Brian from Knightsbridge writes:
For over 41 years my wife and I have worked together in a small but highly profitable family business. Last year we received an offer to sell out to a conglomerate, which seemed too good to refuse. Our chartered accountant, who has been a family friend since school, played an active role throughout the many months of difficult negotiations. He prepared all the financial statements and sat with us in many of the business meetings with the buyers. It is only fair to say that we relied heavily on his business acumen.
There was a point when the buyers refused to pay above a ceiling figure which would have been unacceptable to us, but eventually and only after angry negotiations they upped their offer by 30 per cent and the deal was finally sealed. The accountant has charged us monthly bills throughout on an hourly basis which we have paid meticulously, but now he is requesting “a success fee” of three per cent of this 30 per cent uplift. This would amount to tens of thousands of pounds.
When my wife queried it he reminded her that some years ago I had said I would be willing to sell for the lower figure, whereas he says the higher figure achieved was largely due to his efforts. Even though there is some truth in this we feel very uncomfortable with his request and wonder if we are legally or even morally obliged to pay it.
Brian, we lawyers “do not do” moral issues, and there is an excellent “Ask the Rabbi” column in this very newspaper. So far as your legal obligation is concerned however, I think your accountant friend does not have a leg to stand on. He could only demand this extra fee if he had clearly stipulated it from the outset and if you had accepted it. The general rule of contract is that the court will enforce the payment terms agreed explicitly or implicitly between the parties, which in this case must mean the hourly rate he has been charging you over the period. Only when remuneration terms have not been agreed expressly or implicitly in advance, but it was nonetheless obviously intended by both sides that this reward should be paid, will the court itself step in to decide what the services were worth. That is not your case. Moreover if you were ever to push it so far, his professional body would be unlikely to view with favour an arrangement which seems to involve a conflict of interest, since a professional adviser should be advising you impartially without any suggestion of a personal profit motive.
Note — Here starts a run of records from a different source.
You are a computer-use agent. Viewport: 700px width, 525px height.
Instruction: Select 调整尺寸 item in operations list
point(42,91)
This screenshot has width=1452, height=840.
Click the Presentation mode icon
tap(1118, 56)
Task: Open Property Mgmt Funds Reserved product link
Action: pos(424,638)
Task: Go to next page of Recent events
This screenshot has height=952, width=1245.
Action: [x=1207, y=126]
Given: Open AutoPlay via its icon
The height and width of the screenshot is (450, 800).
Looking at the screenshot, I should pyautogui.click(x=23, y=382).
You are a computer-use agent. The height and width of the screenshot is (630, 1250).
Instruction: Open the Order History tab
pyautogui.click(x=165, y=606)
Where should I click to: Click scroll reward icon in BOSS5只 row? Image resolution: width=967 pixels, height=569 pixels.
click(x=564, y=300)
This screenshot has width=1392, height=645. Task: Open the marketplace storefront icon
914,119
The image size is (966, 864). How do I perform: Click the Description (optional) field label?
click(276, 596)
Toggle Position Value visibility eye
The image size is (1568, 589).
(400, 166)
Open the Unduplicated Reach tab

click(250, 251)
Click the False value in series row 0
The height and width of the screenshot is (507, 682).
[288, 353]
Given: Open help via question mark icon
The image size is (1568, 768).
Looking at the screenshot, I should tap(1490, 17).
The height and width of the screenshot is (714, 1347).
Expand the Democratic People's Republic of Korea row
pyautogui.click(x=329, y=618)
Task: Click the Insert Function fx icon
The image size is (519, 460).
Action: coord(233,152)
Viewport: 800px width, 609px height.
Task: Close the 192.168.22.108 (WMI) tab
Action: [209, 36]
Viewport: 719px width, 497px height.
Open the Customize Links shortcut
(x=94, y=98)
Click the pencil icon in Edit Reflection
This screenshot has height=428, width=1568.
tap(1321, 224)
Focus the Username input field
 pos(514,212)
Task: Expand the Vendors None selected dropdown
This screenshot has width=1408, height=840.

In short, from a legal viewpoint this is a “chutzpah” and you can refuse to pay it. If I were to make an exception to my general rule about never giving moral advice, I would simply suggest that when doing business with friends or family in future, the moral is always to get it in writing beforehand.
Lucy from Leeds writes:
I live in a quiet family neighbourhood which is bounded by a busy shopping street. Due to the current recession, a greengrocer’s has gone out of business and a sign in the window now informs us that an application is to be made to license a lap-dancing establishment on the premises. There are several good schools in the area and there is a bus stop nearby at which the children congregate. Can we do anything to prevent this?
Lucy, the Licensing Act 2003 gives you a full opportunity to protest against granting this licence. Nowadays such applications are decided by the licensing sub-committee of the local council. The council’s website is likely to include full details of the application including the proposed opening hours, the exact nature of the activity and what measures the owners propose to take to limit damaging effects on the local community.
There is strength in numbers, and you really need to organise a group of fellow residents to make representations against the application. This can be done by letter or email to the council’s licensing officer, but to be more effective you really should attend and speak at the public meeting of the sub-committee at the town hall which will consider this application. The councillors are duty bound to take into account all such views from local residents.
Note, however, that you cannot protest on moral grounds alone. The statutory grounds of objection are limited to the prevention of crime and disorder, public nuisance, protecting children, and ensuring public safety. The presence of children in this location is obviously an important factor in your favour. These establishments are notoriously big money-spinners and it is likely the owners will hire top legal guns to present their licensing application.
If funds permit you should hire your own solicitors and counsel to oppose. There have been many examples where well organised local opposition has indeed succeeded.
Do not take this situation lightly. The presence of such an establishment has adversely affected the quality of life — not to say the property values — in many a good neighbourhood.
The above is not formal legal advice and is strictly without liability. Readers should consult a lawyer on any matter concerning them. All questions will be treated anonymously and all names changed.